Hitting ’Em Where They LiveOP-ED: L.A.’s lack of affordable housing hinders businesses in drawing from skilled pool of employees. Monday, May 20, 2013
Chances are that a majority of Business Journal readers aren’t struggling to pay their rent each month. But let us be clear. Every member of the L.A. business community should be greatly concerned about the lack of affordable homes in Los Angeles. If you’re not, then you’re ignoring a major hindrance to your ability to be competitive in a global marketplace.

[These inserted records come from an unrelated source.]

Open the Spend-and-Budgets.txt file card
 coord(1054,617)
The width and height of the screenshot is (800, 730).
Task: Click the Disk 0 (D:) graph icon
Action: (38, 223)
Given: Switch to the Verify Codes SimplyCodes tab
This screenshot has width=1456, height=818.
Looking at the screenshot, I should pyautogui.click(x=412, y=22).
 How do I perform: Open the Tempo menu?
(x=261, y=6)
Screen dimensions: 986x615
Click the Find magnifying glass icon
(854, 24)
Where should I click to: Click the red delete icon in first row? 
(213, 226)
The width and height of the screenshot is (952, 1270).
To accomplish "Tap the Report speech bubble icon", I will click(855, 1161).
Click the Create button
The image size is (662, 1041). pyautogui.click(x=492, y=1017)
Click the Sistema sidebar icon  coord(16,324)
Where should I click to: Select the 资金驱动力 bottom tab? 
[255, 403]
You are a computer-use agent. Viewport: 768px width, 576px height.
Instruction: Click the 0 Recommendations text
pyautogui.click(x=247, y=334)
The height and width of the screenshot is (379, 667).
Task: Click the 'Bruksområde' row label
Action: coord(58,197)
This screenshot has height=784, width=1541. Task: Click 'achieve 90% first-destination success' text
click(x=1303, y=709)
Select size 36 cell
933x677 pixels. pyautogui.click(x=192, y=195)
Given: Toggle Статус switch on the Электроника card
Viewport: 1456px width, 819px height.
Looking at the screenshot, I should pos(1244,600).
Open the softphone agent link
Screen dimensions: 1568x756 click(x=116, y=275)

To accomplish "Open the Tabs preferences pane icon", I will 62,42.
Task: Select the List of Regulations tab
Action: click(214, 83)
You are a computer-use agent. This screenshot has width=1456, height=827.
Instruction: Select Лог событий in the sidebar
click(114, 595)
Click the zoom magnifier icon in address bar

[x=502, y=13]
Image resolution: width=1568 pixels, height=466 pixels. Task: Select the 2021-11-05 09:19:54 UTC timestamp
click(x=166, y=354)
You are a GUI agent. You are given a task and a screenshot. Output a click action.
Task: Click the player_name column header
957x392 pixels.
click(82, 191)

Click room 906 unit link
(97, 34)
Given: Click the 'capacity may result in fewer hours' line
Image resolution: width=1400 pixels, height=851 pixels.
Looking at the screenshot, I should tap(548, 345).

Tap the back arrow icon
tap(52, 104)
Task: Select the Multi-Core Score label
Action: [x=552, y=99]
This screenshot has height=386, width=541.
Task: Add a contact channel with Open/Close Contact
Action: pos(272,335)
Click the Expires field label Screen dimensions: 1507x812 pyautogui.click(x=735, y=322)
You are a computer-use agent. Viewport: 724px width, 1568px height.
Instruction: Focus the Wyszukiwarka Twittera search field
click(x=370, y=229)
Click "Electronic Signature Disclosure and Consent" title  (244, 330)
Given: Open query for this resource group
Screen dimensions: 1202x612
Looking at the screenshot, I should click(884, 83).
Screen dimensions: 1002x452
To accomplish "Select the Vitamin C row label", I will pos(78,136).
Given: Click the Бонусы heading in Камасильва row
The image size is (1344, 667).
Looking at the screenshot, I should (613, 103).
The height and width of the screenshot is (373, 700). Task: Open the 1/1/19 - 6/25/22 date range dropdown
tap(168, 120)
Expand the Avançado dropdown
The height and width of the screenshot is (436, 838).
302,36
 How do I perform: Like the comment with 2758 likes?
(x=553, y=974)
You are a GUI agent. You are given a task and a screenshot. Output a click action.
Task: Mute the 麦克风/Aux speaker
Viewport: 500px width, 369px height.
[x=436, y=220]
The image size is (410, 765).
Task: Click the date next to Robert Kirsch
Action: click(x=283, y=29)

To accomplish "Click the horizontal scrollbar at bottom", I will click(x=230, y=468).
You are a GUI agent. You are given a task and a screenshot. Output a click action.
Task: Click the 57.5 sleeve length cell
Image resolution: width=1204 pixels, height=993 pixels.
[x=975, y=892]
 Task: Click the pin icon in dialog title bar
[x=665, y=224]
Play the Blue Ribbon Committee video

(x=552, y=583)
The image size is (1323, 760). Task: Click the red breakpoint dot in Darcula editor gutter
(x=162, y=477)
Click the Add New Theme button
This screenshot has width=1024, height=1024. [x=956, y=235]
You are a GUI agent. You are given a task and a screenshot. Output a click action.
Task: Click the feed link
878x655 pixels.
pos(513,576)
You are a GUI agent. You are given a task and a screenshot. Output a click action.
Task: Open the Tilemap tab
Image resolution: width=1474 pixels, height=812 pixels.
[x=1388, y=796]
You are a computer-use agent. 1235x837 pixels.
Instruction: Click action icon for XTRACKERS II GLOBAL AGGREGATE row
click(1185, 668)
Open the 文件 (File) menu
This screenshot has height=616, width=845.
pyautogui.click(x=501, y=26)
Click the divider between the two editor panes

In Los Angeles, the nation’s second largest city, more than 60 percent of our residents – roughly 2.4 million people – are renters. Over the past 20 years, the amount this group has paid in rent each month has increased 30 percent. The same group’s income increased only slightly, if at all, over that period.
This imbalance isn’t just an issue affecting single-parent households or people who have lost their jobs. It affects a vast majority of our friends, neighbors and employees. It impacts educated, employed residents working in the city’s biggest industries: banking and finance, manufacturing, construction, entertainment, fashion and education.
According to RentJungle.com, the average rent in March in Los Angeles was about $1,550 a month. If affordability is defined as costing no more than 30 percent of your monthly pretax income, this rent level is affordable to a family earning $62,000 per year, or roughly $30 an hour with a 40-hour workweek.
Who does this work for? Well, according to the Bureau of Labor Statistics, this rent level is fine for computer programmers, architects, lawyers, finance types, senior managers and doctors. Who does it not work for? Health care support, food preparers, office and administrative support, building and grounds maintenance staff, retail sales clerks, and many teachers, police officers and manufacturing technicians. In short, this is a problem for much of the supportive backbone of our economy and broader communities.
Housing is a key necessity that allows the region to continue to grow and thrive. When it’s not affordable, it prevents families from taking full advantage of the opportunities our region offers, thereby placing stress on workers and employers alike. If employers cannot attract a skilled workforce, then our city cannot continue on a path of steady economic growth. One only needs to drive two hours north on the 101 to see how this crisis can unfold. According to the Department of Housing and Urban Development, between 2000 and 2011, Santa Barbara saw an average of about 750 more people move out than move in each year. High housing prices played a big role in this.